President Reuven Rivlin leveled rare criticism at the government of Prime Minister Benjamin Netanyahu over a series of moves opposed by Diaspora Jewry, saying Israel had to work to heal the rift with Jews from outside the country.
Rivlin told a group of Jewish American leaders in a conference call Wednesday that relations between Israel and Diaspora Jewry had contained several low points over the past year, appearing to reference decisions to freeze a pluralistic prayer plaza at the Western Wall, clamp down on acceptable conversions, and back US President Donald Trump against allegations of anti-Semitism, among other issues.
“Many of them were deep disappointments, when expectations were not met. Some people are quick to let go. They talk of separation, of a growing gap, of a crisis that cannot be stopped. That is not our way,” Rivlin told leaders of the Conference of Presidents of Major American Jewish Organizations, according to a statement from his office.
Jewish figures in the US and elsewhere have warned of a growing rift between Israel and Diaspora Jews over the government’s decisions, many of which seem to disregard non-Orthodox streams of Judaism, which are a sliver of the community in the Jewish state but represent the lion’s share of Jews abroad.
In June, the Prime Minister’s Office announced that the cabinet had decided to freeze plans to expand the Western Wall plaza to include a pluralistic prayer space and would push forward with a plan to cement ultra-Orthodox control over deciding which Orthodox conversions abroad are accepted in Israel.
Both moves drew widespread anger from Jews abroad, with some warning that support for Israel in the Diaspora could begin to wane.

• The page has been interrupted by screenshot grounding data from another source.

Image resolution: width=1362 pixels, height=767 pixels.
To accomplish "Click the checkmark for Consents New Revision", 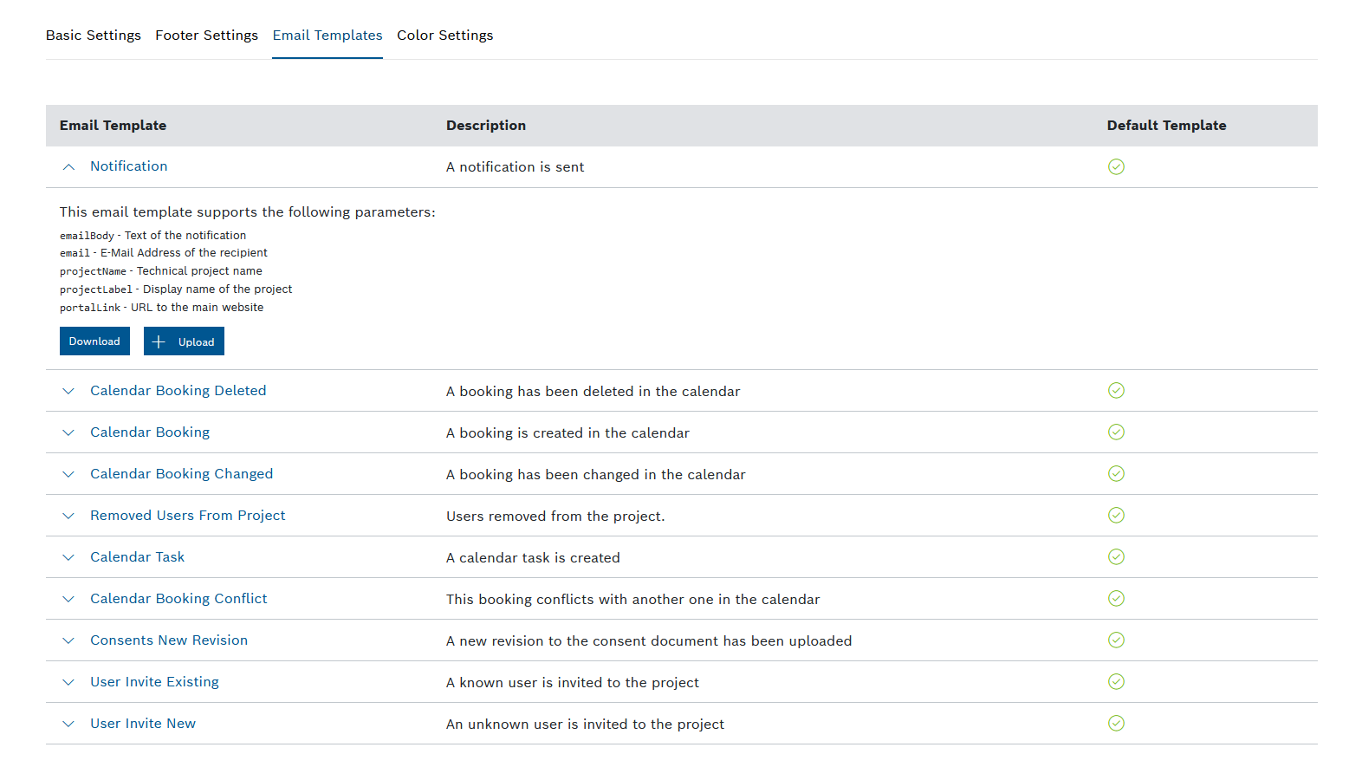I will tap(1116, 640).
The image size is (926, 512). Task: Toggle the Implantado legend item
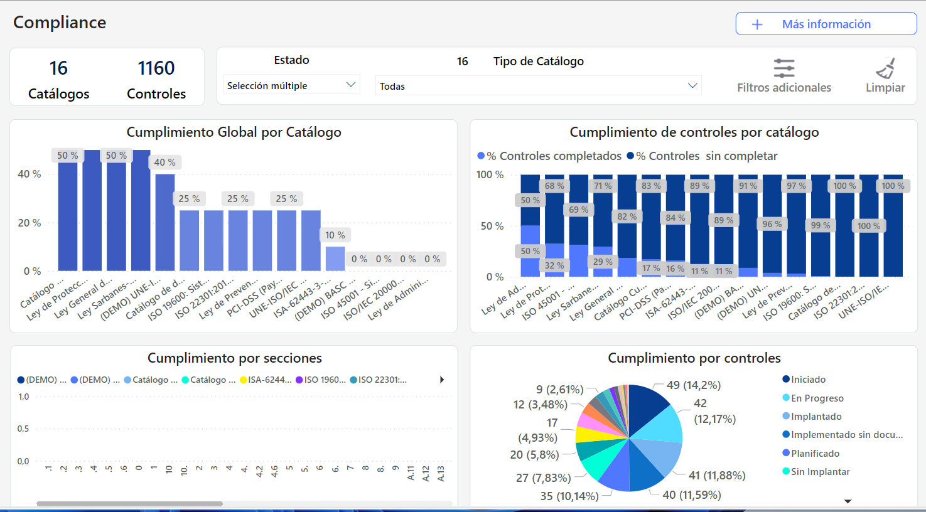tap(816, 416)
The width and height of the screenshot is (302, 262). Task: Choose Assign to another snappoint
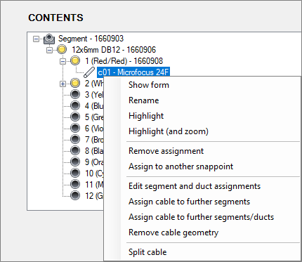180,166
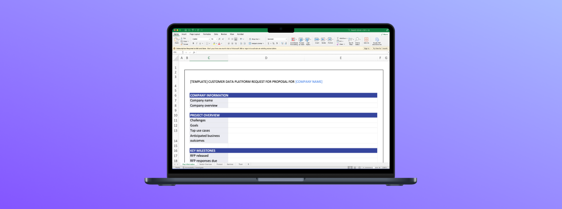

Some Jews have also expressed dismay over the Netanyahu government’s willingness to tolerate xenophobic or anti-Semitic groups when other interests converge. Netanyahu has been a vocal defender of Trump even as the US president has been accused of being soft on neo-Nazis and other white nationalist groups, and has remained mum on the ascent of the far-right AfD to the German parliament this week.
Rivlin said Israel needed to listen to Diaspora Jews rather than disregarding them.
“We will never let go of you. We will never turn away from our family outside of Israel.” he said. “It is time we listen and learn. It is time we learn to really understand each other better. It is time to face not only what ties us together, but also what makes us different.”
Before his ascent to the presidency in 2014, Rivlin had come under fire for his criticism of non-Orthodox Jewish streams. He opposed granting equal status to the Reform and Conservative movements and drew outrage in the past for calling Reform Judaism “idol worship” and refusing to address Reform rabbis as “rabbi.”
Since he became Israel’s head of state in July, Rivlin’s approach appears to have softened, and he has sought a policy of inclusiveness rather than isolation.